Appellant's reliance upon the decision in Rogers v. Hirschi, supra, 141 Cal.App.3d 847, is misplaced. There, the respondent had a personal injury [154 Cal.App.3d 214] cause of action against the decedent's estate but failed to file the requisite creditor's claim within the statutory period. The jury returned a verdict for $175,000 against the executor of the estate. After expiration of the time for filing a notice of appeal, the executor sought and obtained an "Amended Judgment on Special Verdict" limiting the award of damages to the decedent's liability insurance policy limit pursuant to Probate Code section 721. The reviewing court held this to be an impermissible attempt to amend a final judgment. (Id, at p. 851.) The court also found that the respondent was estopped to assert the trial court's excess of jurisdiction. (Id, at pp. 852-853.)
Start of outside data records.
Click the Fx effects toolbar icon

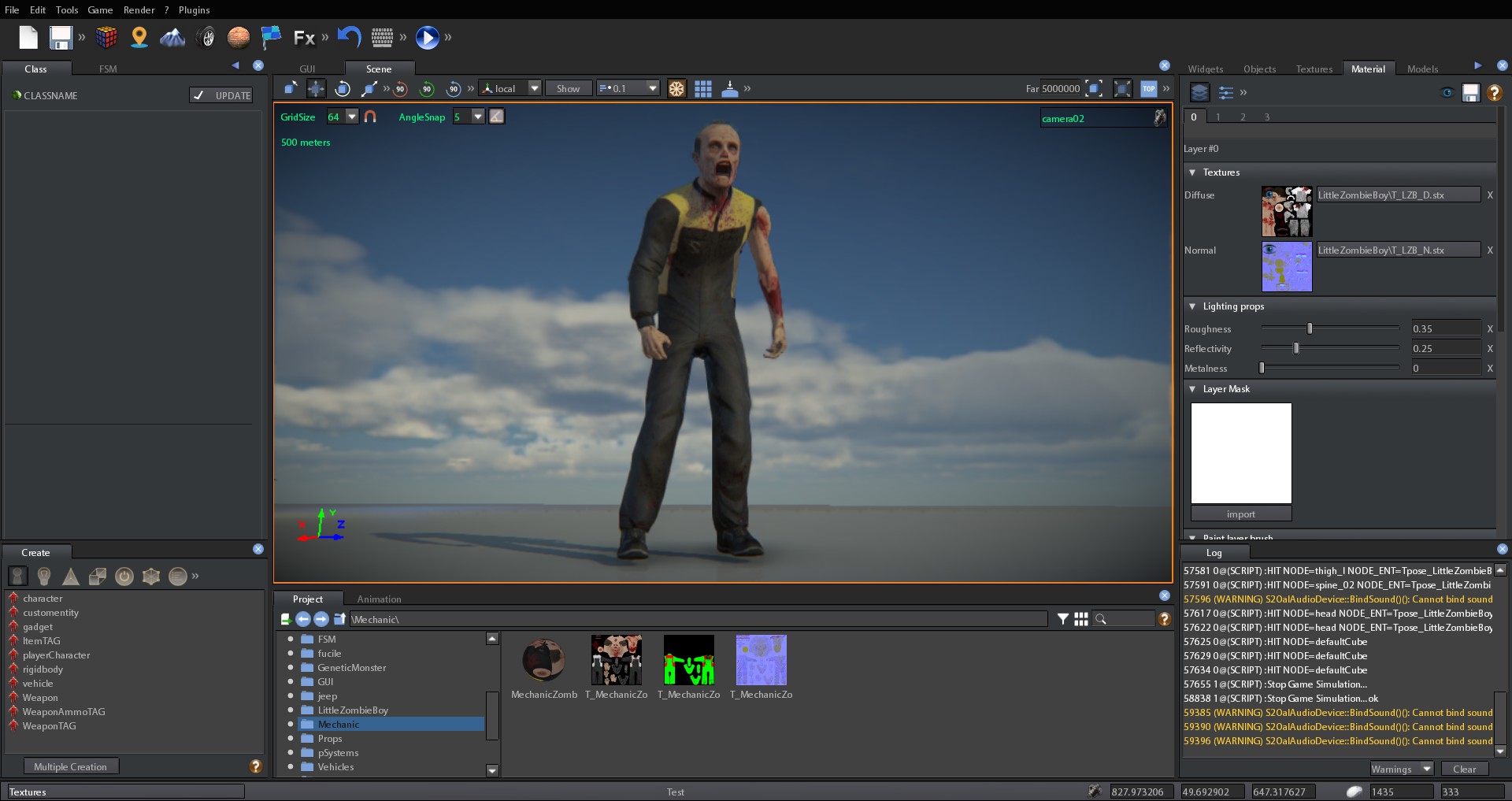[305, 37]
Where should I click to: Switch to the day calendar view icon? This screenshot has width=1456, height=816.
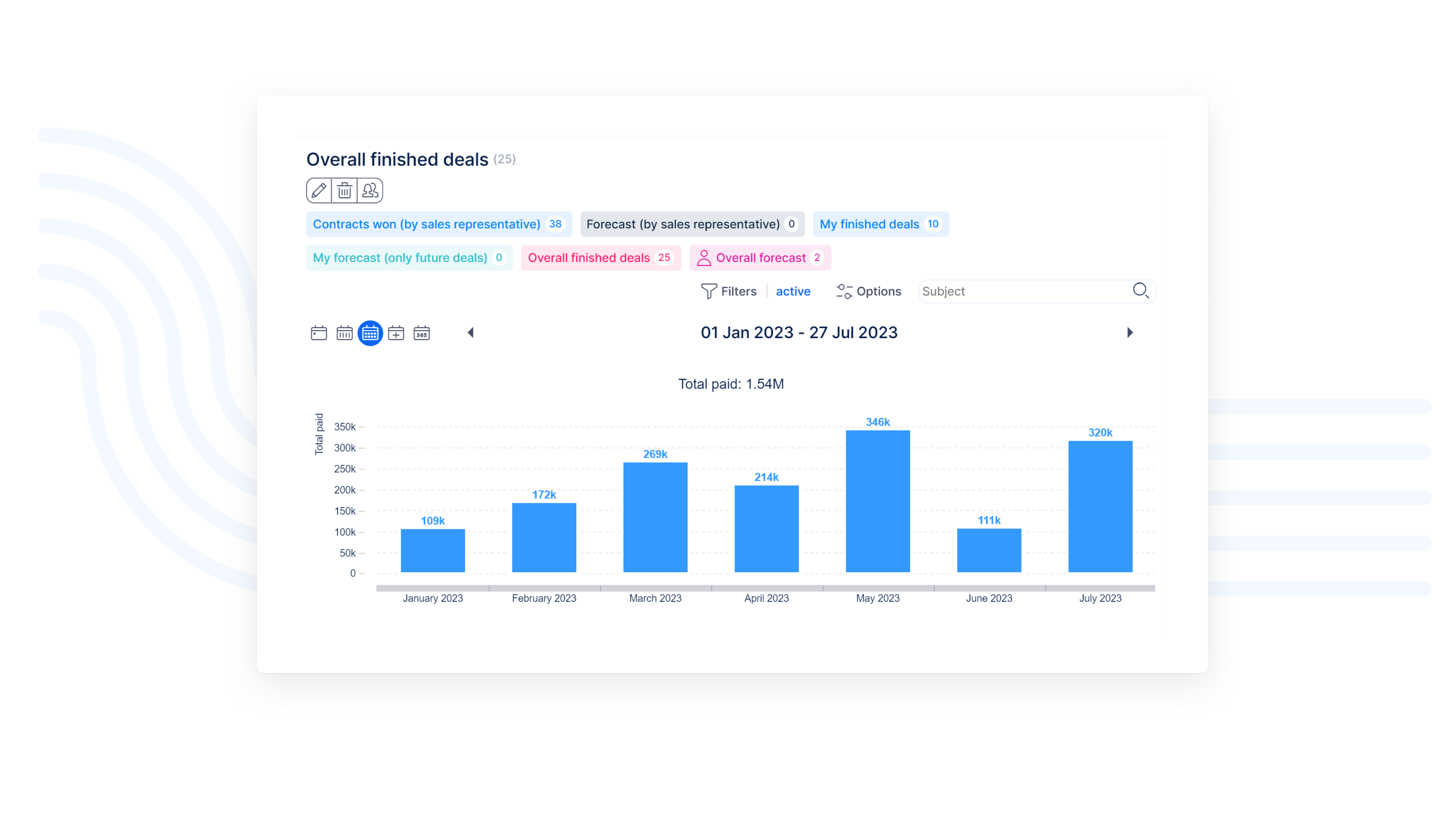(319, 333)
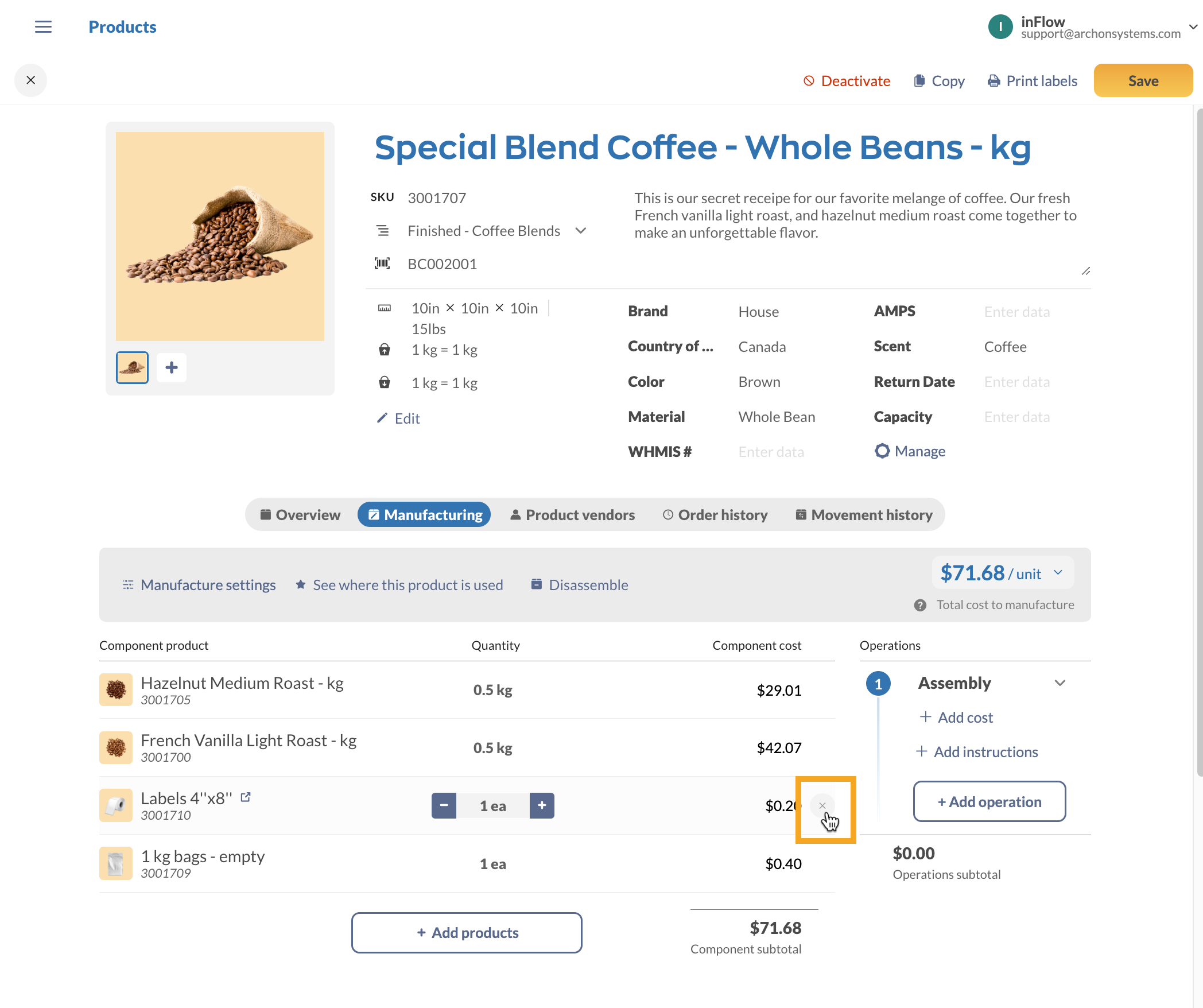Screen dimensions: 1203x1008
Task: Click the Add products button
Action: click(x=467, y=933)
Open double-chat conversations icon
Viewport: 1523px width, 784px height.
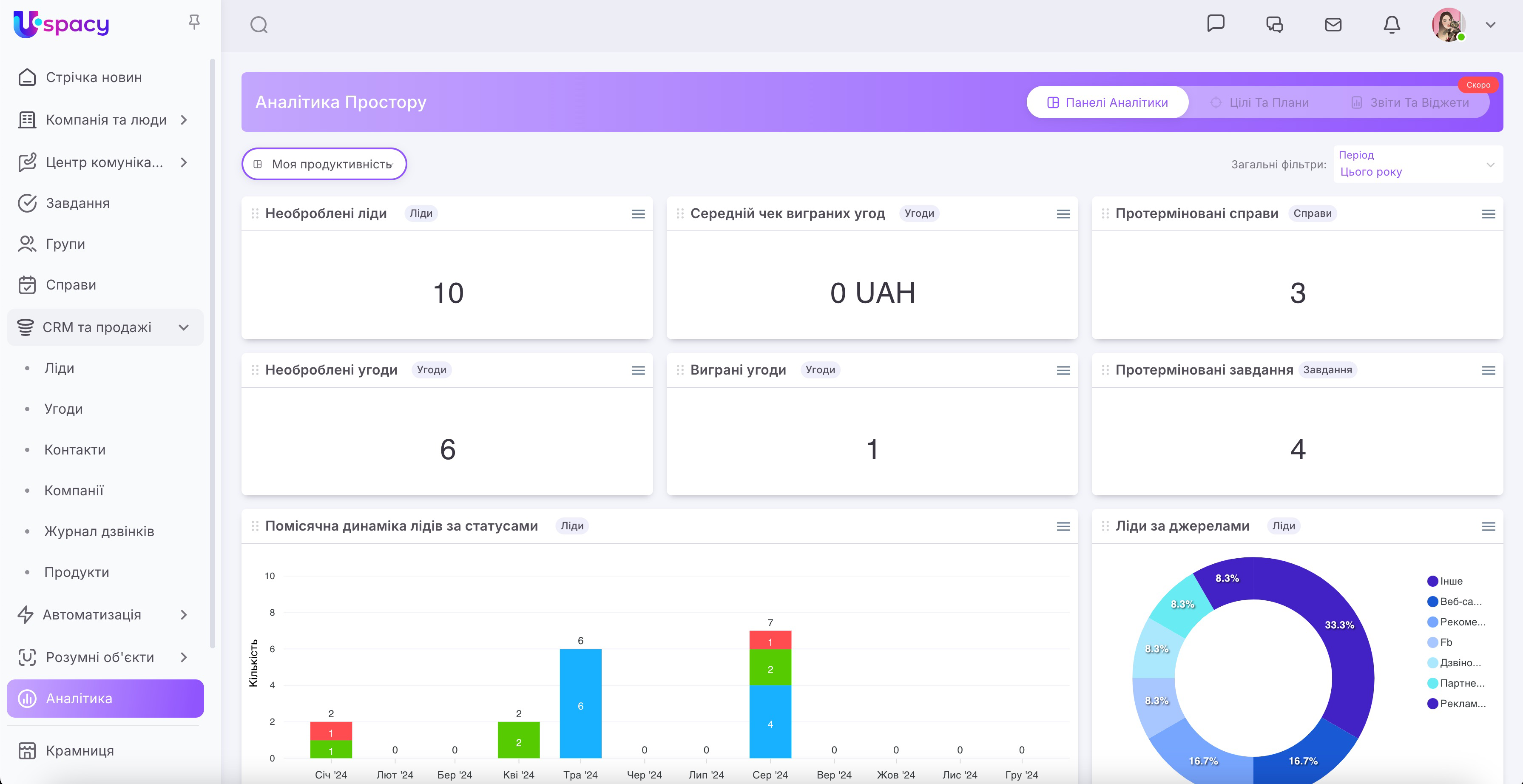pyautogui.click(x=1274, y=25)
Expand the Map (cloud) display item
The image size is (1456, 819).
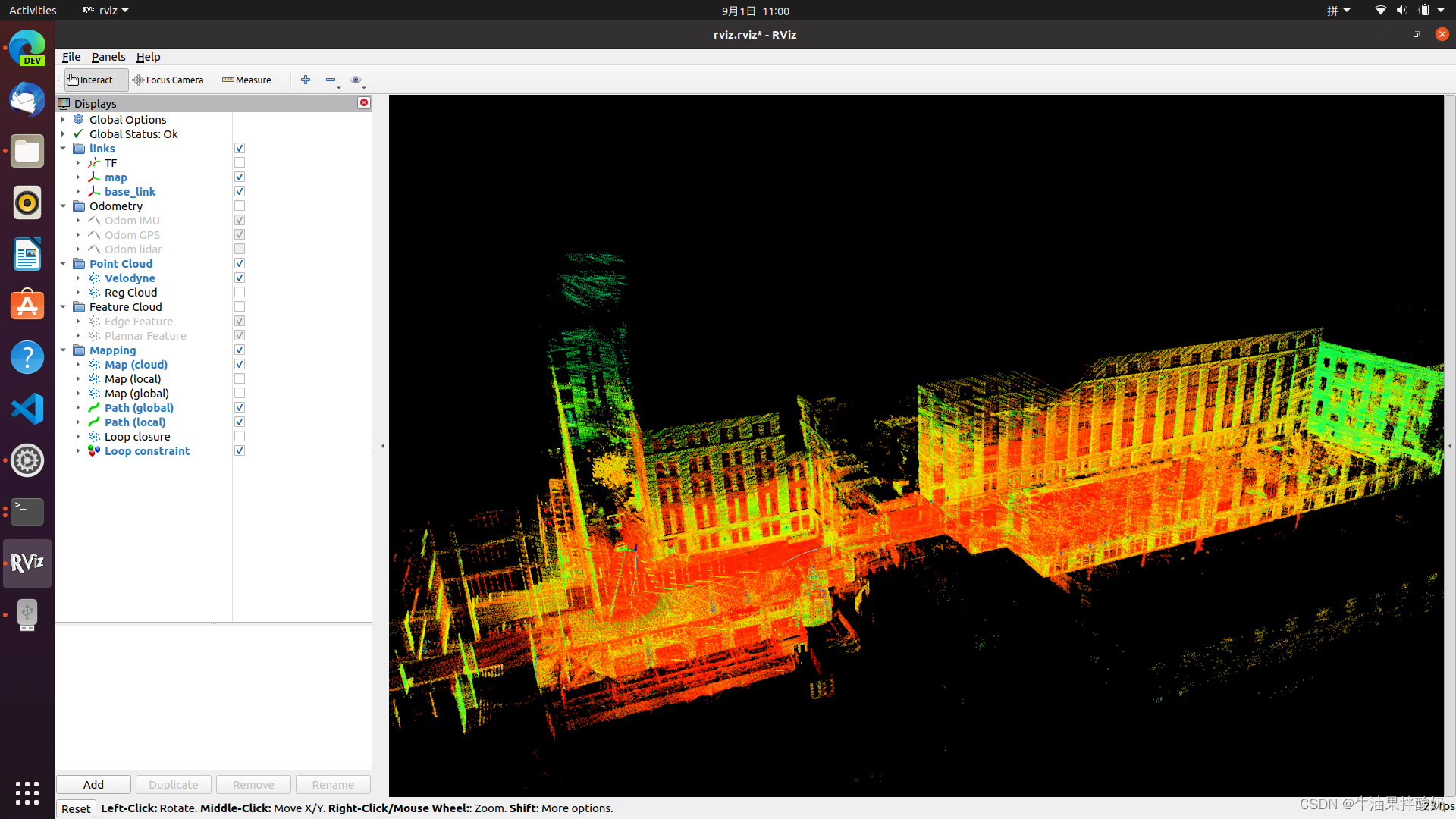tap(78, 365)
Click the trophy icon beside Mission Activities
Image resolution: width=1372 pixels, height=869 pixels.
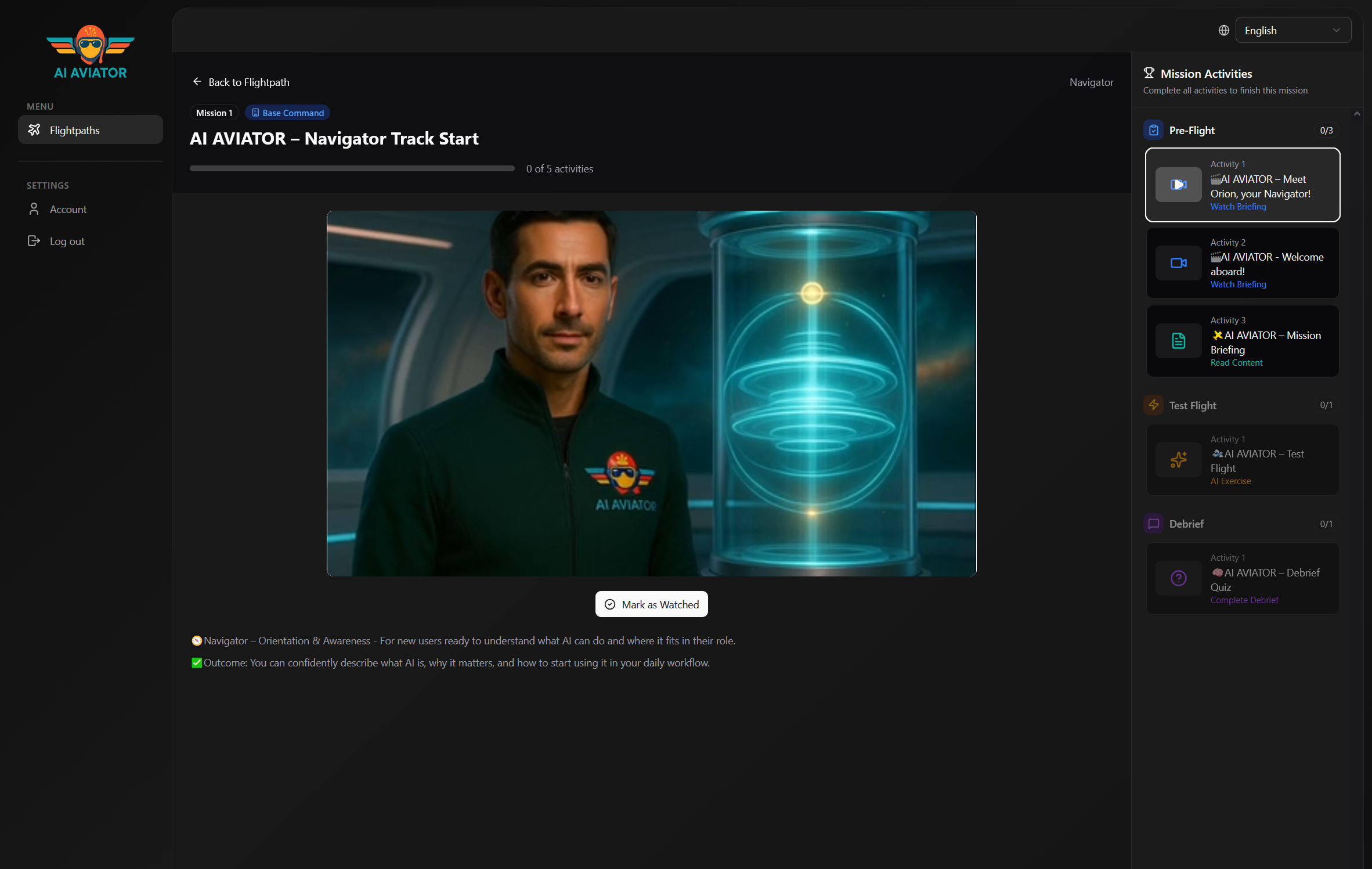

The present case is quite different. [7] Prior to the enactment of the predecessors to Vehicle Code sections 17150 and 17151, "... 'no right of action existed against the owner of a vehicle simply because he had given another permission to operate it. Such right of action is clearly a creature of statute which limits the recovery against the owner to [fifteen thousand] dollars, ... depending on the ... condition that the right of action does not arise "through the relationship of principal and agent or master and servant."'" (Soils v. Oilfields Trucking Co., supra, 90 Cal.App.3d 349, 352-353.) Thus, unlike the situation in Rogers v. Hirschi, supra, 141 Cal.App.3d 847, in the instant case, appellant never had a right to claim more than $15,000 against the respondent vehicle owner, absent proof of agency or employment. Moreover, we find nothing in the statutes or cases prescribing any formality by which the limitation must be asserted. As we have heretofore noted, the limitation will apply even if called to the court's attention for the first time on appeal. Here, the judgment was properly modified by the trial court within three months following its entry.

Decision

The order appealed from is affirmed.

Lui, Acting P. J., and Arabian, J., concurred.

?FN 1. All statutory references are to the Code of Civil Procedure unless otherwise specified.